• **DESCRIPTION OF THE TASK**: Render the material below, from the line with "You are a GUI" through the last line inclusive, as a JSON list of strings with one string per line and no blank lines. Leave the pictures out of the answer.

• **TASK INPUT**:
-------------------------
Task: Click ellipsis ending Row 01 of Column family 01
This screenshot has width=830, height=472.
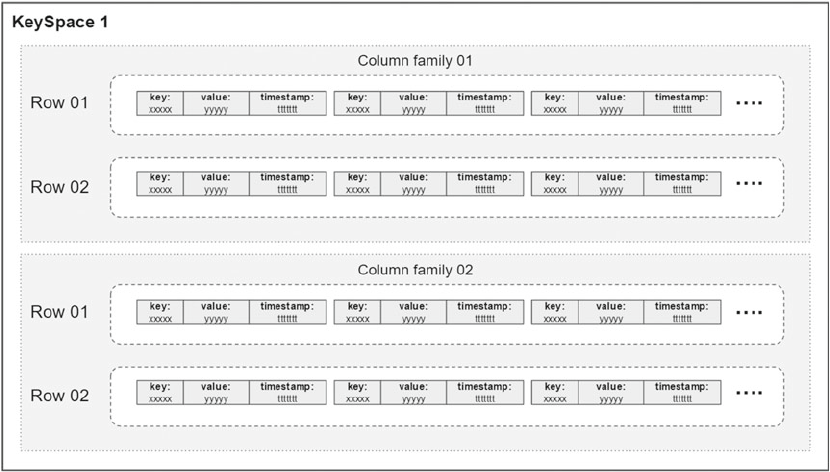Action: point(749,103)
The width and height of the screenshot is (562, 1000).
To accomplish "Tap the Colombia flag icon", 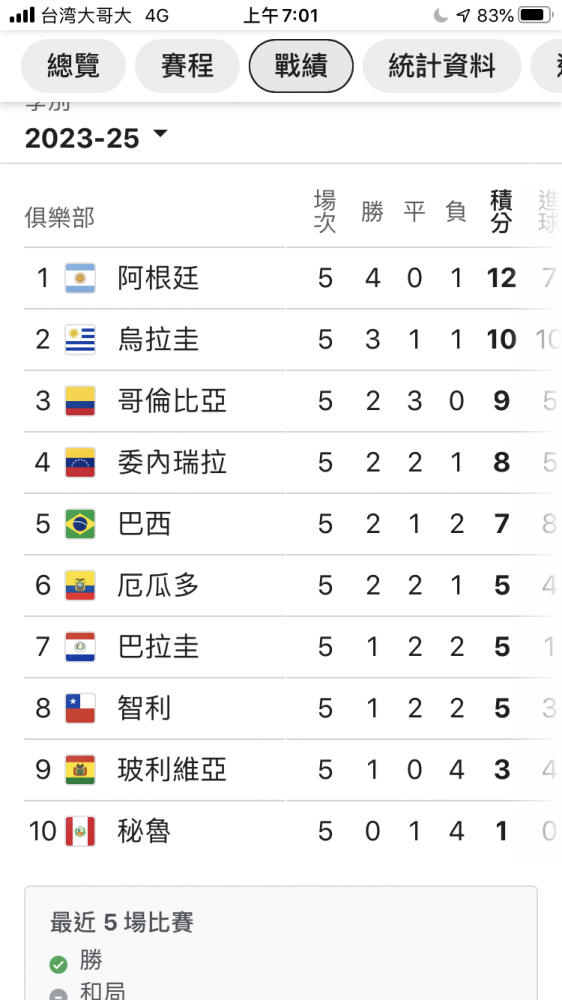I will click(80, 401).
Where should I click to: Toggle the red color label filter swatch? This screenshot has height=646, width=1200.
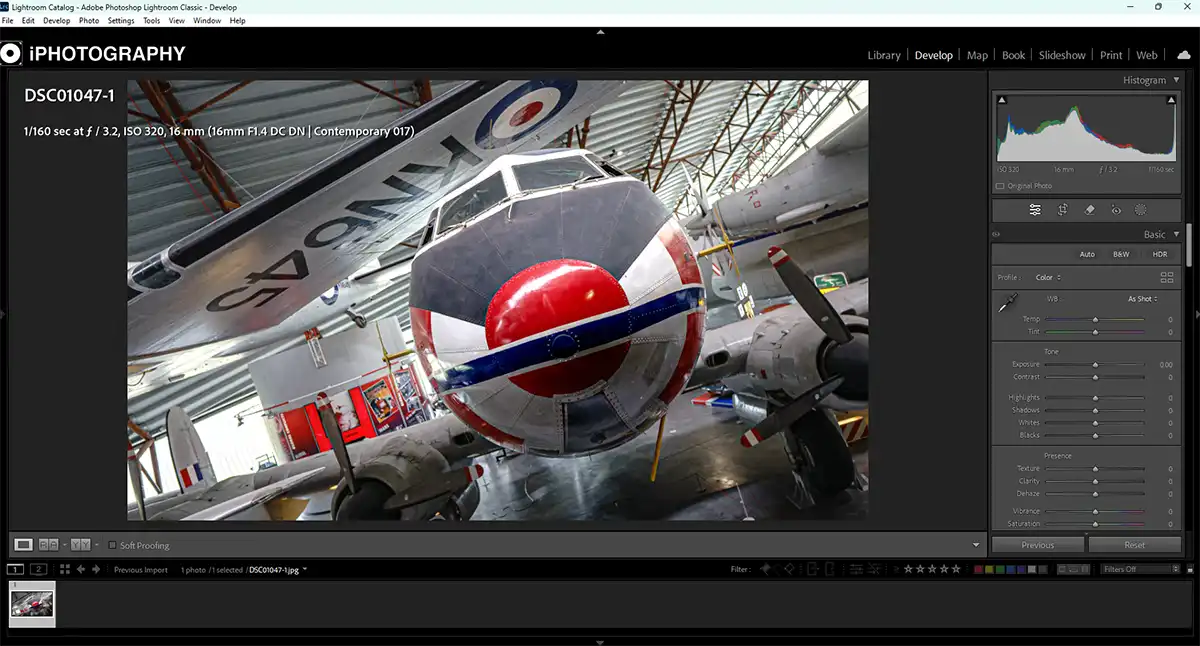977,568
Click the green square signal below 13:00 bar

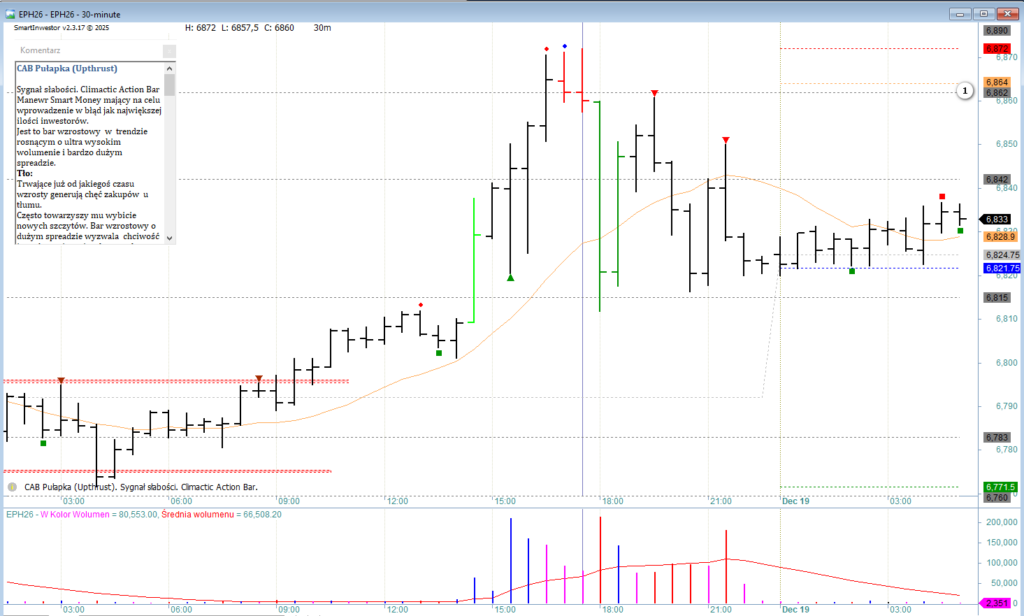[438, 352]
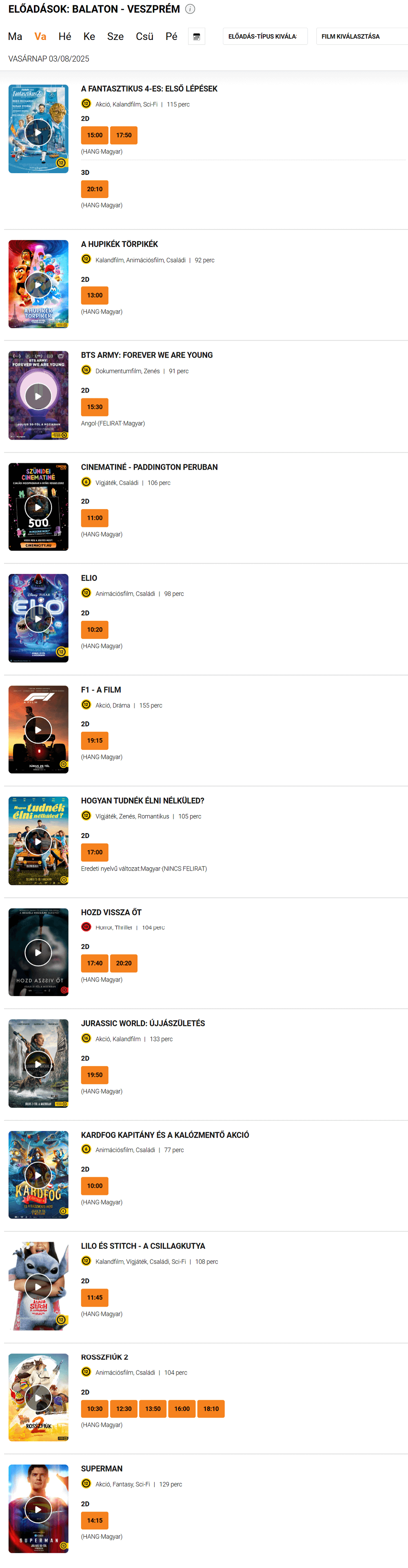The width and height of the screenshot is (408, 1568).
Task: Play the Hupikék Törpikék trailer
Action: tap(38, 285)
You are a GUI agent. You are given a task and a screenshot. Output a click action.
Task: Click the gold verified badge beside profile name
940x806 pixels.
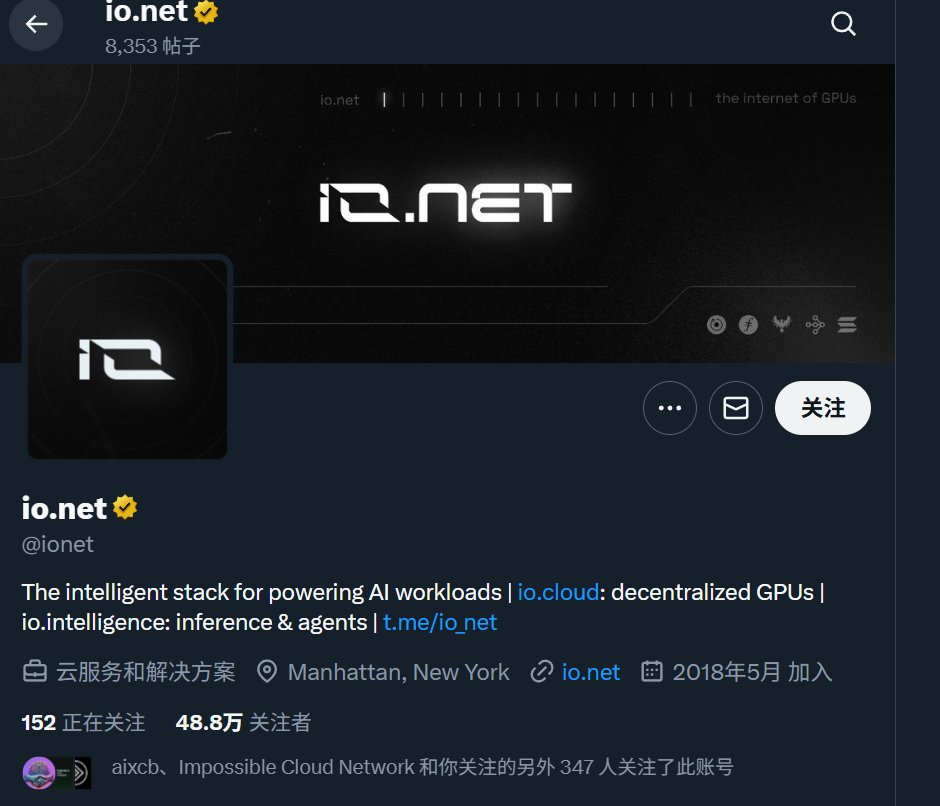(x=125, y=507)
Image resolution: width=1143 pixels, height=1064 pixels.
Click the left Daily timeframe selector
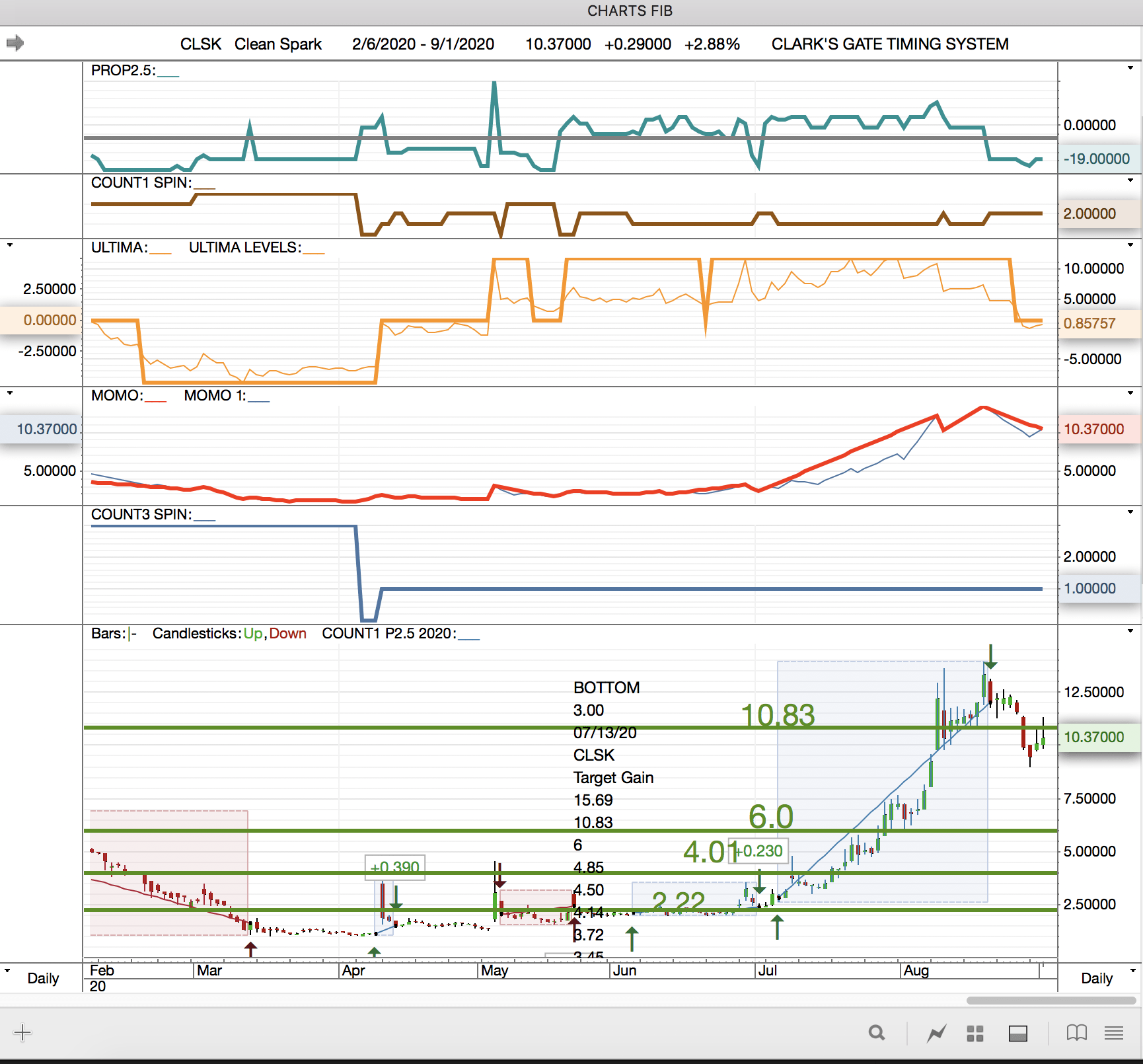(43, 978)
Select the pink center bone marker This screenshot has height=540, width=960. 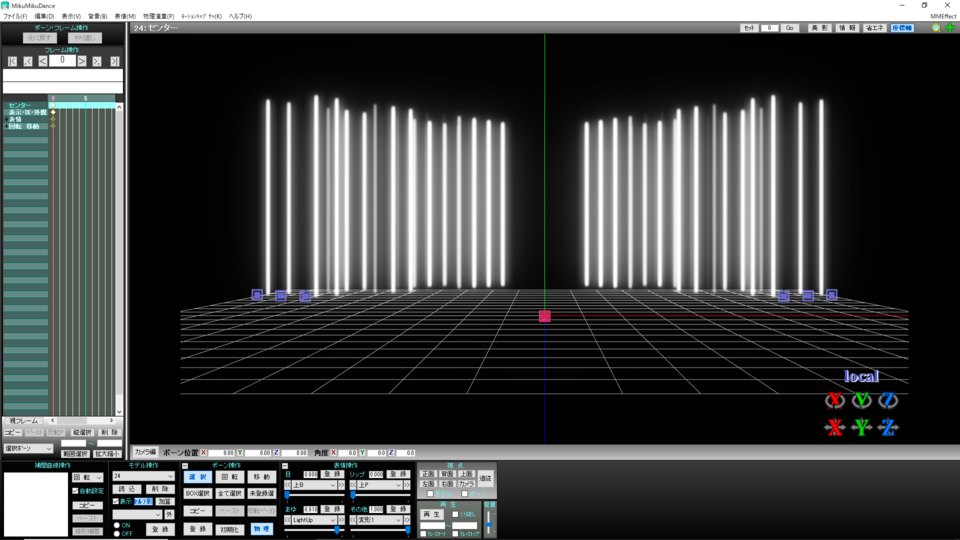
-------------------------
• **IN RESPONSE**:
[
  "You are a GUI agent. You are given a task and a screenshot. Output a click action.",
  "Task: Click the gold verified badge beside profile name",
  "940x806 pixels.",
  "(x=125, y=507)",
  "Image resolution: width=1143 pixels, height=1064 pixels.",
  "Click the left Daily timeframe selector",
  "(43, 978)",
  "Select the pink center bone marker This screenshot has height=540, width=960. "
]